(Exercise data Opens)

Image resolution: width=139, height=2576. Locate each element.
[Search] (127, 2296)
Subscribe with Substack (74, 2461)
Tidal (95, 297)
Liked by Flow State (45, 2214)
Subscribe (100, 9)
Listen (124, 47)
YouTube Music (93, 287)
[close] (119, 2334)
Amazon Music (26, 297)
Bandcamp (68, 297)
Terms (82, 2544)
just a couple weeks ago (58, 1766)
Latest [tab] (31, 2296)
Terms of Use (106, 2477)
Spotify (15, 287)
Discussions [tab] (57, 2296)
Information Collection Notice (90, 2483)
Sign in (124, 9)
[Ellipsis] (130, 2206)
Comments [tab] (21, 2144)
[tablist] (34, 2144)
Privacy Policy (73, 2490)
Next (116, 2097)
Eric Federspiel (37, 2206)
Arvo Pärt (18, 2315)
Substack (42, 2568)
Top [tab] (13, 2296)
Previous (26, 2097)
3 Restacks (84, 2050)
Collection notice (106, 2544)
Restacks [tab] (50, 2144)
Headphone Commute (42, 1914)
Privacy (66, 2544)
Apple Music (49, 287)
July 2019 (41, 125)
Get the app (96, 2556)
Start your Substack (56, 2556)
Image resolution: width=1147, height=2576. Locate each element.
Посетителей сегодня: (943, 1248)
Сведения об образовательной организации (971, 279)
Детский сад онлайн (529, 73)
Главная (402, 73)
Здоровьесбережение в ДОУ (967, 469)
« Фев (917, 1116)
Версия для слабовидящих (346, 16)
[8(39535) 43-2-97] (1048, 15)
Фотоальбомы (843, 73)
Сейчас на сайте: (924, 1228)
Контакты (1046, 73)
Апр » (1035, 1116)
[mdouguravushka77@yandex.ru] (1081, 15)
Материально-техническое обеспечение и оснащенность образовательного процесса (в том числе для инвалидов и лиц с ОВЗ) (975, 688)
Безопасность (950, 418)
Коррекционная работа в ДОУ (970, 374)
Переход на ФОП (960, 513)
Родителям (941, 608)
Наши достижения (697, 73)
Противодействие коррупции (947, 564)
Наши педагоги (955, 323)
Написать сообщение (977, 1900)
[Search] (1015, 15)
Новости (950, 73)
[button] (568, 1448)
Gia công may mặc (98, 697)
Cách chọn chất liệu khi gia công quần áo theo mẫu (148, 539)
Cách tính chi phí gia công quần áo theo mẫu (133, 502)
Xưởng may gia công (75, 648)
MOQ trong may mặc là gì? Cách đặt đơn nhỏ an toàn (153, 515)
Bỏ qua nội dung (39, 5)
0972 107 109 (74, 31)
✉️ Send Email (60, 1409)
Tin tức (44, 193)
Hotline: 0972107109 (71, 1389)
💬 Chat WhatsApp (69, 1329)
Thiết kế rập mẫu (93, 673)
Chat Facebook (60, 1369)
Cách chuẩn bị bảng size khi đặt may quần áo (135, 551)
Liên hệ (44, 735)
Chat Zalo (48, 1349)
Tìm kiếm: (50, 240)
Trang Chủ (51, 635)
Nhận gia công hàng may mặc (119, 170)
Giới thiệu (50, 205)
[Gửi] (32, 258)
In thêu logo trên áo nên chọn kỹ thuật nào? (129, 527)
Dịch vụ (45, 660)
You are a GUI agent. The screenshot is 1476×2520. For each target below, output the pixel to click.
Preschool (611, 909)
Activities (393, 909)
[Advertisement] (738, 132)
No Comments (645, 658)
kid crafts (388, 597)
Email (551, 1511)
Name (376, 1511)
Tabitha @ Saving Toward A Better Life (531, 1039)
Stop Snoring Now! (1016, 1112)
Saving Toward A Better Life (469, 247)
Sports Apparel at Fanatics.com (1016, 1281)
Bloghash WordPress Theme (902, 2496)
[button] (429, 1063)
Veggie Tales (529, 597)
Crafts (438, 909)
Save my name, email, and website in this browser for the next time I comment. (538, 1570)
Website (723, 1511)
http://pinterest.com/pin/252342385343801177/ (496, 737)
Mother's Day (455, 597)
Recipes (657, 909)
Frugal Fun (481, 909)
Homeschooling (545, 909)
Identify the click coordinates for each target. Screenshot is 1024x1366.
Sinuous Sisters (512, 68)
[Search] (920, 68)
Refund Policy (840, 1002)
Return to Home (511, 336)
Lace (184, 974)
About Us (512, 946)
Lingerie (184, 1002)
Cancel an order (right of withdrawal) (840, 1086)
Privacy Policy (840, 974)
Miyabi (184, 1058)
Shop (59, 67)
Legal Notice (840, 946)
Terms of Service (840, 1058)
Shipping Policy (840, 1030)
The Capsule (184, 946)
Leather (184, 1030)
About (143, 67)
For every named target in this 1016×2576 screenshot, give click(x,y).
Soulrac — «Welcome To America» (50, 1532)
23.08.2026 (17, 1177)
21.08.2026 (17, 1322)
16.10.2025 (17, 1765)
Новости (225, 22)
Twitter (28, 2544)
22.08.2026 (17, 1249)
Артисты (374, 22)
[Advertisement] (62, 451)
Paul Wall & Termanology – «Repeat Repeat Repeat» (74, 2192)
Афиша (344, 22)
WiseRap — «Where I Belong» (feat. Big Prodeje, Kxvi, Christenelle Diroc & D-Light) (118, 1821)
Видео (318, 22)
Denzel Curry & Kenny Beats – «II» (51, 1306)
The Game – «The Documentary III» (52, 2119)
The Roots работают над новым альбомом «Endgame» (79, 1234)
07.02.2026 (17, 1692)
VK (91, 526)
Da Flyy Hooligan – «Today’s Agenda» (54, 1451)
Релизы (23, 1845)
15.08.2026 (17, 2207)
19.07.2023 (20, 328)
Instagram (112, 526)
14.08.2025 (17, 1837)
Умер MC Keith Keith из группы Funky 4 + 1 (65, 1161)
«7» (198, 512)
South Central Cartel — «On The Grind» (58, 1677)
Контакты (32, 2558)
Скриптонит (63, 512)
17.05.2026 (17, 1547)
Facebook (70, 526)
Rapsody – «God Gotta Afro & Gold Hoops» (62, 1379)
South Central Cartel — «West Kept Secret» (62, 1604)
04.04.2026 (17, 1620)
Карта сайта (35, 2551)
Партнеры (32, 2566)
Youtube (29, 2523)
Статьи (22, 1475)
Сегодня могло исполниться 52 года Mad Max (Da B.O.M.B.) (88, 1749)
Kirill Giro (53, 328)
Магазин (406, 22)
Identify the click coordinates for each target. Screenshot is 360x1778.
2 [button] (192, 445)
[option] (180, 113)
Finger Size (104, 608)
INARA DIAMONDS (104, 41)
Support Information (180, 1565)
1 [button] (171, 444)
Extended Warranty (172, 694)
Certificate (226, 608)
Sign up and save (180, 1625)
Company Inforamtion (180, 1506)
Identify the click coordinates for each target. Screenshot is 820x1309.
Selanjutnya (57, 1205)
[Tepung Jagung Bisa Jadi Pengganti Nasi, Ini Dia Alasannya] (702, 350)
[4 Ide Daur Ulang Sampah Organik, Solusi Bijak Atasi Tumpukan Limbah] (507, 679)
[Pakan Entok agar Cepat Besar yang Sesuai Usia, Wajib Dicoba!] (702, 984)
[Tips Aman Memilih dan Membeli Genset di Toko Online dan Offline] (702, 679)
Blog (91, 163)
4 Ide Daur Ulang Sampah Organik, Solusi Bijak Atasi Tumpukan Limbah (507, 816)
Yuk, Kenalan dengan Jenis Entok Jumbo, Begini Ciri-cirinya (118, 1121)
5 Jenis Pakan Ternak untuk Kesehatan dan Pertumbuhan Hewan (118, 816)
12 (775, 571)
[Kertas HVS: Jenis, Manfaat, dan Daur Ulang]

(Exercise data Closes)

*Work instructions*.
Every entry should be given again exactly as written.

*Solution*.
Image resolution: width=139, height=2576. Locate each element.
[Search] (127, 2296)
Subscribe with Substack (74, 2461)
Tidal (95, 297)
Liked by Flow State (45, 2214)
Subscribe (100, 9)
Listen (124, 47)
YouTube Music (93, 287)
[close] (119, 2334)
Amazon Music (26, 297)
Bandcamp (68, 297)
Terms (82, 2544)
just a couple weeks ago (58, 1766)
Latest [tab] (31, 2296)
Terms of Use (106, 2477)
Spotify (15, 287)
Discussions [tab] (57, 2296)
Information Collection Notice (90, 2483)
Sign in (124, 9)
[Ellipsis] (130, 2206)
Comments [tab] (21, 2144)
[tablist] (34, 2144)
Privacy Policy (73, 2490)
Next (116, 2097)
Eric Federspiel (37, 2206)
Arvo Pärt (18, 2315)
Substack (42, 2568)
Top [tab] (13, 2296)
Previous (26, 2097)
3 Restacks (84, 2050)
Collection notice (106, 2544)
Restacks [tab] (50, 2144)
Headphone Commute (42, 1914)
Privacy (66, 2544)
Apple Music (49, 287)
July 2019 (41, 125)
Get the app (96, 2556)
Start your Substack (56, 2556)
Image resolution: width=1147, height=2576. Locate each element.
Посетителей сегодня: (943, 1248)
Сведения об образовательной организации (971, 279)
Детский сад онлайн (529, 73)
Главная (402, 73)
Здоровьесбережение в ДОУ (967, 469)
« Фев (917, 1116)
Версия для слабовидящих (346, 16)
[8(39535) 43-2-97] (1048, 15)
Фотоальбомы (843, 73)
Сейчас на сайте: (924, 1228)
Контакты (1046, 73)
Апр » (1035, 1116)
[mdouguravushka77@yandex.ru] (1081, 15)
Материально-техническое обеспечение и оснащенность образовательного процесса (в том числе для инвалидов и лиц с ОВЗ) (975, 688)
Безопасность (950, 418)
Коррекционная работа в ДОУ (970, 374)
Переход на ФОП (960, 513)
Родителям (941, 608)
Наши достижения (697, 73)
Противодействие коррупции (947, 564)
Наши педагоги (955, 323)
Написать сообщение (977, 1900)
[Search] (1015, 15)
Новости (950, 73)
[button] (568, 1448)
Gia công may mặc (98, 697)
Cách chọn chất liệu khi gia công quần áo theo mẫu (148, 539)
Cách tính chi phí gia công quần áo theo mẫu (133, 502)
Xưởng may gia công (75, 648)
MOQ trong may mặc là gì? Cách đặt đơn nhỏ an toàn (153, 515)
Bỏ qua nội dung (39, 5)
0972 107 109 (74, 31)
✉️ Send Email (60, 1409)
Tin tức (44, 193)
Hotline: 0972107109 (71, 1389)
💬 Chat WhatsApp (69, 1329)
Thiết kế rập mẫu (93, 673)
Chat Facebook (60, 1369)
Cách chuẩn bị bảng size khi đặt may quần áo (135, 551)
Liên hệ (44, 735)
Chat Zalo (48, 1349)
Tìm kiếm: (50, 240)
Trang Chủ (51, 635)
Nhận gia công hàng may mặc (119, 170)
Giới thiệu (50, 205)
[Gửi] (32, 258)
In thêu logo trên áo nên chọn kỹ thuật nào? (129, 527)
Dịch vụ (45, 660)
You are a GUI agent. The screenshot is 1476×2520. For each target below, output the pixel to click.
Preschool (611, 909)
Activities (393, 909)
[Advertisement] (738, 132)
No Comments (645, 658)
kid crafts (388, 597)
Email (551, 1511)
Name (376, 1511)
Tabitha @ Saving Toward A Better Life (531, 1039)
Stop Snoring Now! (1016, 1112)
Saving Toward A Better Life (469, 247)
Sports Apparel at Fanatics.com (1016, 1281)
Bloghash WordPress Theme (902, 2496)
[button] (429, 1063)
Veggie Tales (529, 597)
Crafts (438, 909)
Save my name, email, and website in this browser for the next time I comment. (538, 1570)
Website (723, 1511)
http://pinterest.com/pin/252342385343801177/ (496, 737)
Mother's Day (455, 597)
Recipes (657, 909)
Frugal Fun (481, 909)
Homeschooling (545, 909)
Identify the click coordinates for each target. Screenshot is 1024x1366.
Sinuous Sisters (512, 68)
[Search] (920, 68)
Refund Policy (840, 1002)
Return to Home (511, 336)
Lace (184, 974)
About Us (512, 946)
Lingerie (184, 1002)
Cancel an order (right of withdrawal) (840, 1086)
Privacy Policy (840, 974)
Miyabi (184, 1058)
Shop (59, 67)
Legal Notice (840, 946)
Terms of Service (840, 1058)
Shipping Policy (840, 1030)
The Capsule (184, 946)
Leather (184, 1030)
About (143, 67)
For every named target in this 1016×2576 screenshot, give click(x,y).
Soulrac — «Welcome To America» (50, 1532)
23.08.2026 (17, 1177)
21.08.2026 (17, 1322)
16.10.2025 (17, 1765)
Новости (225, 22)
Twitter (28, 2544)
22.08.2026 (17, 1249)
Артисты (374, 22)
[Advertisement] (62, 451)
Paul Wall & Termanology – «Repeat Repeat Repeat» (74, 2192)
Афиша (344, 22)
WiseRap — «Where I Belong» (feat. Big Prodeje, Kxvi, Christenelle Diroc & D-Light) (118, 1821)
Видео (318, 22)
Denzel Curry & Kenny Beats – «II» (51, 1306)
The Game – «The Documentary III» (52, 2119)
The Roots работают над новым альбомом «Endgame» (79, 1234)
07.02.2026 (17, 1692)
VK (91, 526)
Da Flyy Hooligan – «Today’s Agenda» (54, 1451)
Релизы (23, 1845)
15.08.2026 (17, 2207)
19.07.2023 (20, 328)
Instagram (112, 526)
14.08.2025 (17, 1837)
Умер MC Keith Keith из группы Funky 4 + 1 (65, 1161)
«7» (198, 512)
South Central Cartel — «On The Grind» (58, 1677)
Контакты (32, 2558)
Скриптонит (63, 512)
17.05.2026 (17, 1547)
Facebook (70, 526)
Rapsody – «God Gotta Afro & Gold Hoops» (62, 1379)
South Central Cartel — «West Kept Secret» (62, 1604)
04.04.2026 (17, 1620)
Карта сайта (35, 2551)
Партнеры (32, 2566)
Youtube (29, 2523)
Статьи (22, 1475)
Сегодня могло исполниться 52 года Mad Max (Da B.O.M.B.) (88, 1749)
Kirill Giro (53, 328)
Магазин (406, 22)
Identify the click coordinates for each target. Screenshot is 360x1778.
2 [button] (192, 445)
[option] (180, 113)
Finger Size (104, 608)
INARA DIAMONDS (104, 41)
Support Information (180, 1565)
1 [button] (171, 444)
Extended Warranty (172, 694)
Certificate (226, 608)
Sign up and save (180, 1625)
Company Inforamtion (180, 1506)
Identify the click coordinates for each target. Screenshot is 820x1309.
Selanjutnya (57, 1205)
[Tepung Jagung Bisa Jadi Pengganti Nasi, Ini Dia Alasannya] (702, 350)
[4 Ide Daur Ulang Sampah Organik, Solusi Bijak Atasi Tumpukan Limbah] (507, 679)
[Pakan Entok agar Cepat Besar yang Sesuai Usia, Wajib Dicoba!] (702, 984)
[Tips Aman Memilih dan Membeli Genset di Toko Online dan Offline] (702, 679)
Blog (91, 163)
4 Ide Daur Ulang Sampah Organik, Solusi Bijak Atasi Tumpukan Limbah (507, 816)
Yuk, Kenalan dengan Jenis Entok Jumbo, Begini Ciri-cirinya (118, 1121)
5 Jenis Pakan Ternak untuk Kesehatan dan Pertumbuhan Hewan (118, 816)
12 (775, 571)
[Kertas HVS: Jenis, Manfaat, dan Daur Ulang]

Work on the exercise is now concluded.